Hello
I'm trying to use Bio:: DB::Sam to get list of reads covering certain position .Sam file using pileup method using this code
use strict;
use warnings;
use Bio::DB::Sam;
`samtools view -Sb $ARGV[0].sam > $ARGV[0].bam`;
`samtools sort $ARGV[0].bam $ARGV[0].sorted`;
`mv $ARGV[0].sorted.bam $ARGV[0].bam`;
`samtools index $ARGV[0].bam`;
my $sam = Bio::DB::Sam->new(
-bam => "$ARGV[0].bam",
-fasta => "$ARGV[1]",
);
my $callback = sub {
my ($seqid,$pos,$p) = @_;
if ($pos eq "1240") {
for my $pileup (@$p) {
my $b = $pileup->alignment;
print $b->qname,"\n";
}
}
};
$sam->pileup("GBA",$callback);
exit;
So this code only get names of reads which cover position 1240 in reference from $ARGV[0].sam
file. The problem is that the output list of read names is definitely not complete. I.e. pileup ignores some reads.

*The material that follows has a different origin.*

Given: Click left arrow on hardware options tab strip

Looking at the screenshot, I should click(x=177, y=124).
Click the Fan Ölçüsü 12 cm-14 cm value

Trying to find the root of problem I analyzed reads which alignment starts from position 1209 (just for example) and found that only the first N of such reads assessed by pileup and the last M of reads are ignored. But after those not ignored N reads it doesn't ignore all reads starting from other positions (i.e. 1150,1048,1231 and any others). So as i understand the problem must be in some kind of sorting, but I haven't found any information about sorting should be done in manual and I actually do sort .bam file.
Also I found that using $sam->pileup("GBA:1239-1241",$callback)
instead of $sam->pileup("GBA",$callback)
makes another list of reads, which differs from the previous, but I could found any logic in these differences
So what's wrong?